EXERCISE ::
From the opening line of the records through the line bearing "TÚRAFELSZERELÉSEK (110, 684)", set down every line exactly.

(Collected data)
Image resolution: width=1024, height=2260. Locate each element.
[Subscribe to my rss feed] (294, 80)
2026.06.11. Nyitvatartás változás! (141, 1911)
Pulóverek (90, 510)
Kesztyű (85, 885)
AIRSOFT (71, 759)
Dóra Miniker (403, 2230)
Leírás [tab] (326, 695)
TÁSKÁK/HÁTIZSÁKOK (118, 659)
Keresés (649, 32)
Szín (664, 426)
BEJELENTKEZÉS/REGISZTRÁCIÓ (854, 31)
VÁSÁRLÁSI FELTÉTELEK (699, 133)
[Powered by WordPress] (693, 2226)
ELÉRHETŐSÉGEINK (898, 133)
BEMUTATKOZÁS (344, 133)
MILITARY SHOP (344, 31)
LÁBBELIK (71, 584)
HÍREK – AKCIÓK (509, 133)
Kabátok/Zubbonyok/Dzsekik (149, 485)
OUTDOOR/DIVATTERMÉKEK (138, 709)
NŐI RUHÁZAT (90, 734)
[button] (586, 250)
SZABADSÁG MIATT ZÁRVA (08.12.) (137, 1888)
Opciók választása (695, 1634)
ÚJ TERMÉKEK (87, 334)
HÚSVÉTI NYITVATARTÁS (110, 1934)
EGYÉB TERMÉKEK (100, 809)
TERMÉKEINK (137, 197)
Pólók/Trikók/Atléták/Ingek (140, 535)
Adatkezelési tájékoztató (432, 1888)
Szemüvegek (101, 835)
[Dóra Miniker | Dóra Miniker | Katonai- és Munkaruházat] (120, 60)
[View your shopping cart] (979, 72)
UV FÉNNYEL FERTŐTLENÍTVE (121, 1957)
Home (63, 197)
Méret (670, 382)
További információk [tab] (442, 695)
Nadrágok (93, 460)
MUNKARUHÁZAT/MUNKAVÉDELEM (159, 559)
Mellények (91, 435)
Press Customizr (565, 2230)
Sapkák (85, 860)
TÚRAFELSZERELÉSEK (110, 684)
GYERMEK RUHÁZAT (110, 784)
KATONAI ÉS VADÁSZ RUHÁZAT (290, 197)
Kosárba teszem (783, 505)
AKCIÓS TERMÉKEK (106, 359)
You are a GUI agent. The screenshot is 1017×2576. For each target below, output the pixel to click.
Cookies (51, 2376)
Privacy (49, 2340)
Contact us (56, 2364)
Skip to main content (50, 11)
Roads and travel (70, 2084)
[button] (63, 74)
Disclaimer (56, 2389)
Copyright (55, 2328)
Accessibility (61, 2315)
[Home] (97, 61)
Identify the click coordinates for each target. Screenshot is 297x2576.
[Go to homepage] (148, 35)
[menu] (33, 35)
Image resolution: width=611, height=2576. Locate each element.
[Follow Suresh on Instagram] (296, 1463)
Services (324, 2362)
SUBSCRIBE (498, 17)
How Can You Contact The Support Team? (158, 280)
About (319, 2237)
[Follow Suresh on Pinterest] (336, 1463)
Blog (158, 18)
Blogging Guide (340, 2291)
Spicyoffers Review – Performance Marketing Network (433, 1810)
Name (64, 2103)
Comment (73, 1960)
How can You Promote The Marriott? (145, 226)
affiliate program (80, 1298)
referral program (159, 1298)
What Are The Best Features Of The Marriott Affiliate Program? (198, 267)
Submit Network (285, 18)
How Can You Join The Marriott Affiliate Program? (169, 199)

OUTPUT BELOW ::
Image resolution: width=1024, height=2260. Locate each element.
[Subscribe to my rss feed] (294, 80)
2026.06.11. Nyitvatartás változás! (141, 1911)
Pulóverek (90, 510)
Kesztyű (85, 885)
AIRSOFT (71, 759)
Dóra Miniker (403, 2230)
Leírás [tab] (326, 695)
TÁSKÁK/HÁTIZSÁKOK (118, 659)
Keresés (649, 32)
Szín (664, 426)
BEJELENTKEZÉS/REGISZTRÁCIÓ (854, 31)
VÁSÁRLÁSI FELTÉTELEK (699, 133)
[Powered by WordPress] (693, 2226)
ELÉRHETŐSÉGEINK (898, 133)
BEMUTATKOZÁS (344, 133)
MILITARY SHOP (344, 31)
LÁBBELIK (71, 584)
HÍREK – AKCIÓK (509, 133)
Kabátok/Zubbonyok/Dzsekik (149, 485)
OUTDOOR/DIVATTERMÉKEK (138, 709)
NŐI RUHÁZAT (90, 734)
[button] (586, 250)
SZABADSÁG MIATT ZÁRVA (08.12.) (137, 1888)
Opciók választása (695, 1634)
ÚJ TERMÉKEK (87, 334)
HÚSVÉTI NYITVATARTÁS (110, 1934)
EGYÉB TERMÉKEK (100, 809)
TERMÉKEINK (137, 197)
Pólók/Trikók/Atléták/Ingek (140, 535)
Adatkezelési tájékoztató (432, 1888)
Szemüvegek (101, 835)
[Dóra Miniker | Dóra Miniker | Katonai- és Munkaruházat] (120, 60)
[View your shopping cart] (979, 72)
UV FÉNNYEL FERTŐTLENÍTVE (121, 1957)
Home (63, 197)
Méret (670, 382)
További információk [tab] (442, 695)
Nadrágok (93, 460)
MUNKARUHÁZAT/MUNKAVÉDELEM (159, 559)
Mellények (91, 435)
Press Customizr (565, 2230)
Sapkák (85, 860)
TÚRAFELSZERELÉSEK (110, 684)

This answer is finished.